Abbreviations and noun explanations:
Background
Like traditional trojans, these miners "kidnapping" your computer will implant these mining viruses into certain programs, and if you download these levels it is likely that the mining trojans will invade your computer. Unlike traditional trojans, these mining trojans would acquire the virtual digital currency they need by consuming the capabilities of your host. Therefore, if mine digging viruses are found in the computer, you cannot find the mine digging viruses in time because the mine digging Trojan horse is extremely high in concealment. But compared with the traditional Trojan horse virus, mining Trojan horse is said to be killer to the danger of your computer. If the history of the dug of the bitcoin is known, people do not develop an ore machine special for ore digging in the early period, and the difficulty of ore digging is low in the early period, so that many people can dig the ore through a display card of a computer. However, the mining procedure is complicated, a large amount of electric energy is consumed by mining with the video card, and the CPU and the video card of the computer are also consumed by intensive work. So if you get the mine virus in your computer, you can say that your computer life will be very weak. Moreover, because the CPU of the computer is occupied by the mining trojans, your computer can be very hot, the running speed can also be reduced sharply, and if the servers of enterprises and public institutions providing services to the outside are infected with mining viruses, the servers can be seriously damaged, and the problems that the services are rejected and the like seriously affect the business can be caused.
The invention content is as follows:
The invention provides a system and a method for protecting server mine excavation viruses. And the triple deep defense of network, process and resource is realized.
The system for preventing the mine excavation viruses of the server can work cooperatively from three layers.
1. In the resource layer, the key resources (CPU, memory, video memory, hard disk, network) of the server are all configured in advance through the configuration center, and only authorized processes can use the key resources of the server to exceed a default threshold (10% of the total resources, which can be adjusted through the configuration center).
2. And a process layer, namely firstly directly putting the known mine excavation virus into a process control library to forbid the known mine excavation virus from being started on the server, then directly and dynamically adding the unknown mine excavation virus into the known mine excavation virus process control library of the whole network server to end the active process and forbid the unknown mine excavation virus from being started permanently after the characteristics described in the step 1 and the step 3 are matched for the unknown mine excavation virus process.

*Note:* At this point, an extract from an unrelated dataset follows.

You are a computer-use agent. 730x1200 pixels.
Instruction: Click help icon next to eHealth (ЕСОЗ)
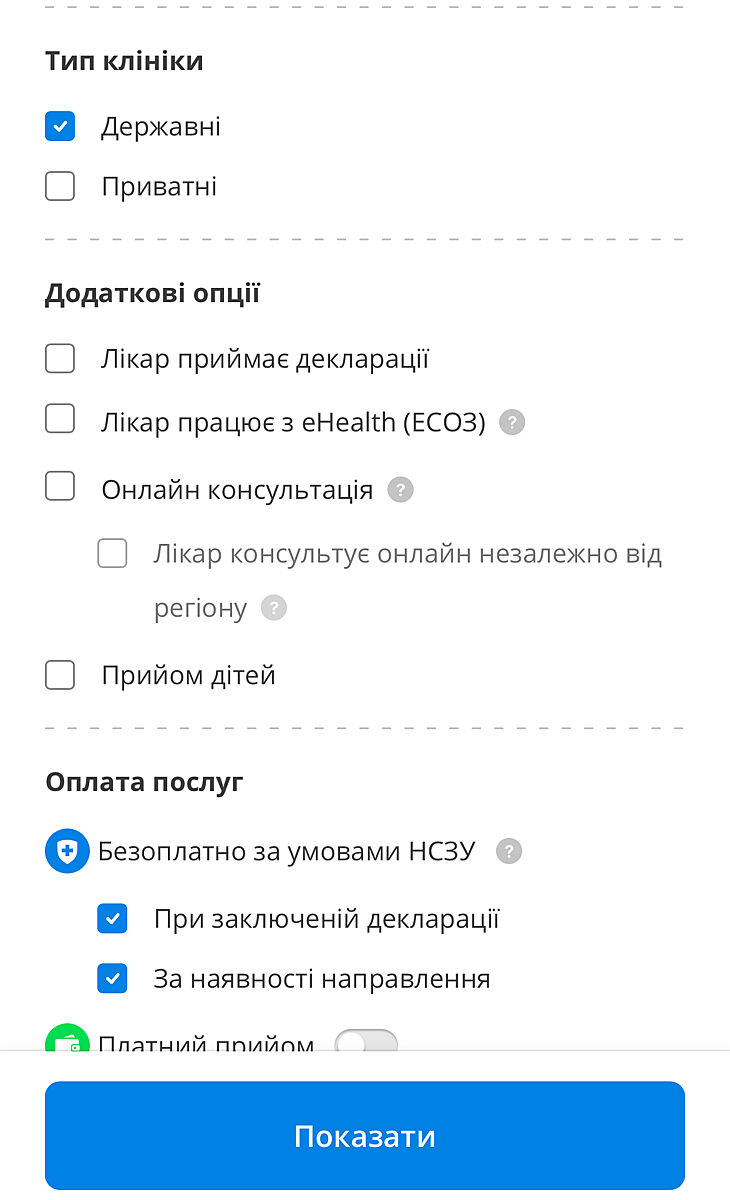coord(512,422)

3. And the network layer copies one part of the flow entering and exiting the protected server to the anti-excavation security gateway, the gateway restores the full flow, performs flow characteristic analysis on the excavation virus, matches the flow characteristic analysis with the mine pool resources, and obtains the probability of infecting the excavation virus by a certain server through the analysis.
4. Three-layer linkage, wherein once the 3 workflows are abnormal, the 3 workflows immediately inform an anti-excavation security gateway alarm center module to perform visual display and inform a security manager to intervene; meanwhile, the result of the network layer analysis can synchronously carry out correlation judgment on the process layer so as to increase the judgment accuracy and reduce the misjudgment rate.

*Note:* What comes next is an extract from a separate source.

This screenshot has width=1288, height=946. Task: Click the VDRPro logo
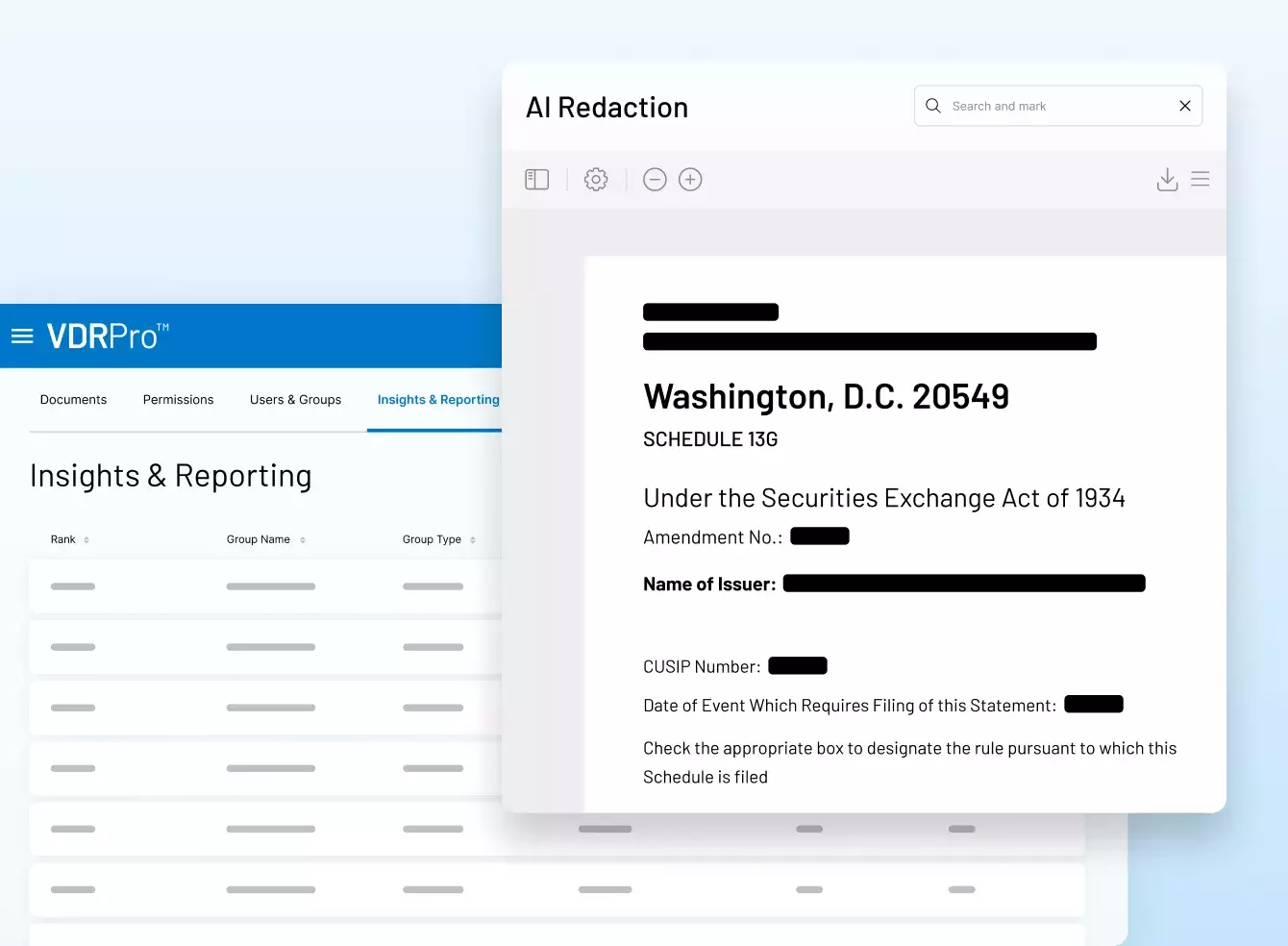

Fig. 1 is a schematic diagram of a system for protecting server mining viruses, which includes a process control driver, a resource control module, a mining virus blocking module, a full flow analysis module, a mine pool resource matching module, a configuration center, and an alarm center module.
And (3) process management and control driving: and monitoring the use condition of each process on system resources, and controlling the start-stop action of the process according to the configuration rule.
A resource control module: and receiving the configuration rule of the configuration center, automatically increasing the configuration rule according to the judgment result fed back by other modules, and uploading the generated configuration rule to the synchronous whole network of the configuration center.
The ore digging virus blocking module: and informing the process control driver to stop the mine digging virus according to the known mine digging virus process library and the real-time judgment result.
The full flow analysis module: and capturing the total inflow and outflow flow of the protected server, judging the matching degree of the server flow and the mining virus flow according to the known characteristics of the mining virus, and reporting the judgment result to an alarm center and other associated modules.
A mine pool resource matching module: and acquiring the external communication IP address of the server analyzed by the full-flow analysis module, performing matching judgment on the external communication IP address and the addresses of all the global large mine pools, and reporting the judgment result to an alarm center and other correlation modules.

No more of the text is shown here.